The decision to regulate Clinical Technologists is in effect an excuse to make money and I see it as another tax to add to the many other taxes we have to pay in society.
I do not go to work to give up my hard earned cash to some bureaucratic money making organisation just so they can send me biannual newsletters.
I am firm believer in the stripping down of bureaucracy that in other organisations has been the major cause for loss off competitiveness and profits.
Technicians have had to go through a comprehensive selection process in order to be chosen for the job. Everything from competence and qualifications to attitude is assessed during the interview so only the most suitable candidates are chosen. So why do some people think it is necessary to regulate?
I also believe that the impending case for the regulation of biomedical engineers (Clinical Technologists) is totally unnecessary and can only lead to one group of winners the organisers/managers of the registration scheme. I am sure that the bosses at HPC will not take humble salaries and will indeed 'feather their own nests'.

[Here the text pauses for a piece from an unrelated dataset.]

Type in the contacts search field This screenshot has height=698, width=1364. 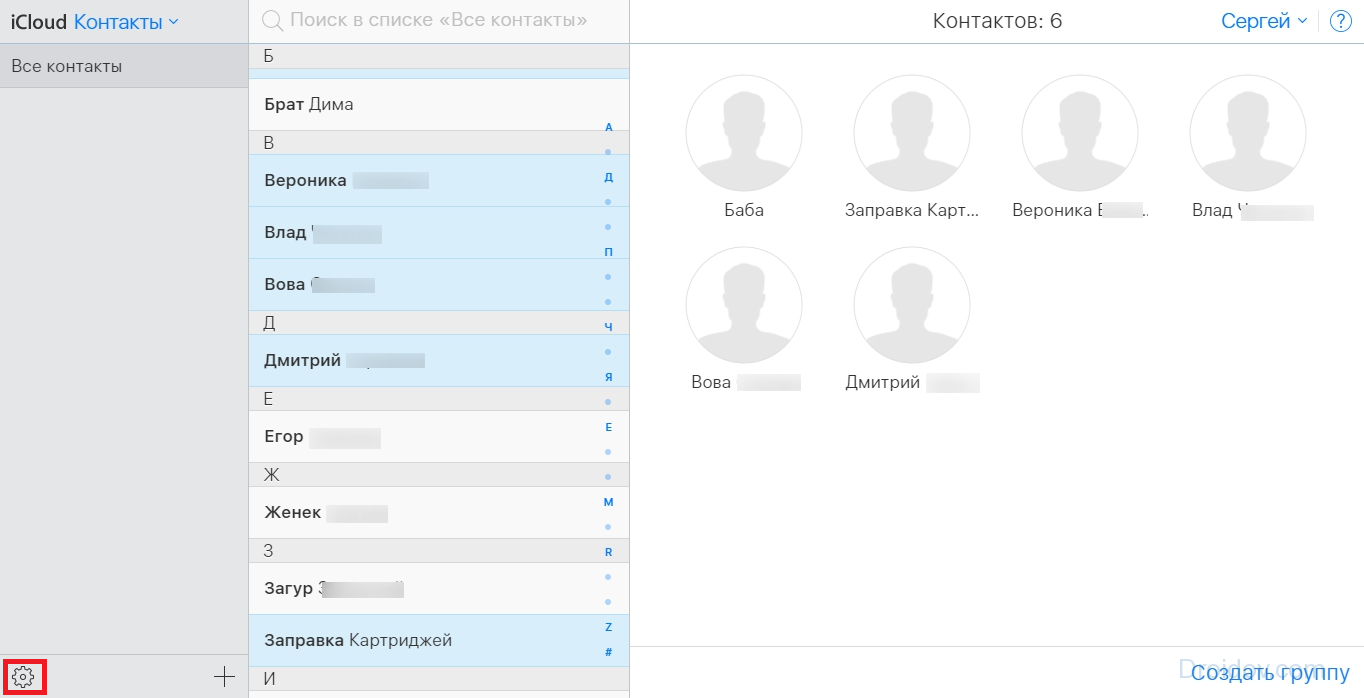[440, 20]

Let us say that there are 20,000 potential Clinical Technologists around the country (there may be more) all paying £60 a year. That means the HPC (maybe IPEM) will collect a rather handsome reward of around £1.2 million a year (not bad for a years work!)
The current registration fee is £10 a year, the expected registration fee if made compulsory is £60 a year (this could be a lot more in the future) why the leap in charges? Are their operating costs going to shoot up suddenly by 600%? Or will some people be awarding themselves a SMALL bonus?
It feels like a group of people have got together, found a niche market, and are attempting to profiteer from this. In my opinion this can be the only reason for wanted a change in law to make registration compulsory because that way you can be assured of your financial gains from a captive market.
Here are some of the benefits, which IPEM proclaim to be for us.
Protection against rogue traders - if this were true and IPEM were serious about protecting us from rogue traders and not just making money, then why have a voluntary register with entry requirements that are so relaxed that your grandmother could probably get in.
Freedom of movement to work elsewhere within the European Economic Area - this one is very good and I can really see it being very popular, I can't wait to emigrate I am sure we will all be taking advantage of this useless feature of registration.
The protection of professional title - only those registered as Clinical Technologists will be able to practice as such. This is a great benefit ensuring the protection of HPCs and IPEMs management's most valuable asset the income generated from Clinical Technologists registration fees.
These are just a few of the amazing benefits offered to us by IPEM management aimed at tantalizing and attracting us to handover in a zombie like fashion our hard earned cash.
I think the IPEM registration scheme is a great idea, in fact I would like to be involved in running this organisation it would a nice little earner for me in my retirement.
IPEM have stated in their information pages on their website that the only reason for having the voluntary register in the first place was to make the case for regulation of the Clinical Technologist profession. Now I don't know about you but I and many others were not given this information in the early days, no instead we were led to believe that registration will be inevitable and therefore it would be better to join now rather than later as it could be very difficult to join in the future. We were given the impression by our senior management in the hospitals, that in would be impossible to work unless we were registered. These scare tactics were on the whole moderately successful since some people were persuaded to join. Of course, the continuing scare tactics and hiding of the reasons for having a voluntary register resulted in more people joining over the years.
Now it would seem that the main reason for many people joining is not because they truly believe in and want registration but merely because they wanted to avoid the problems that we were all led to believe would confront us if we did not get onto the voluntary register. When I was first introduced to the VRCT I was lied to by my bosses, they did not tell me the real reason for wanting people to join the register instead the used scare tactics. A very dishonest approach from the management, which left me wondering what their motives were.
The truth about the voluntary register is thus:
It is a type of petition, which can be taken to the government in order to persuade them that there are a great number of Clinical Technologists desperate for compulsory registration.
So the more people that IPEM can get signed up the stronger their case will be for regulation, because who could argue with so many registrants who are saying yes to regulation.
If you believe in regulation and in paying the accompanying fees then all is well, but if you joined just because you were afraid of the consequences of not being a member then you joined for the wrong reasons and I would urge to resign your registration. Talk to your union rep if you have one or lobby your MP. If there are not enough people signed up to the voluntary register then it will be very difficult if not impossible to make the case to government and have the regulation rules set in law for evermore. I believe the regulation is not inevitable and if enough people say no to it, the idea will be dead in the water. You have a choice. I choose NO.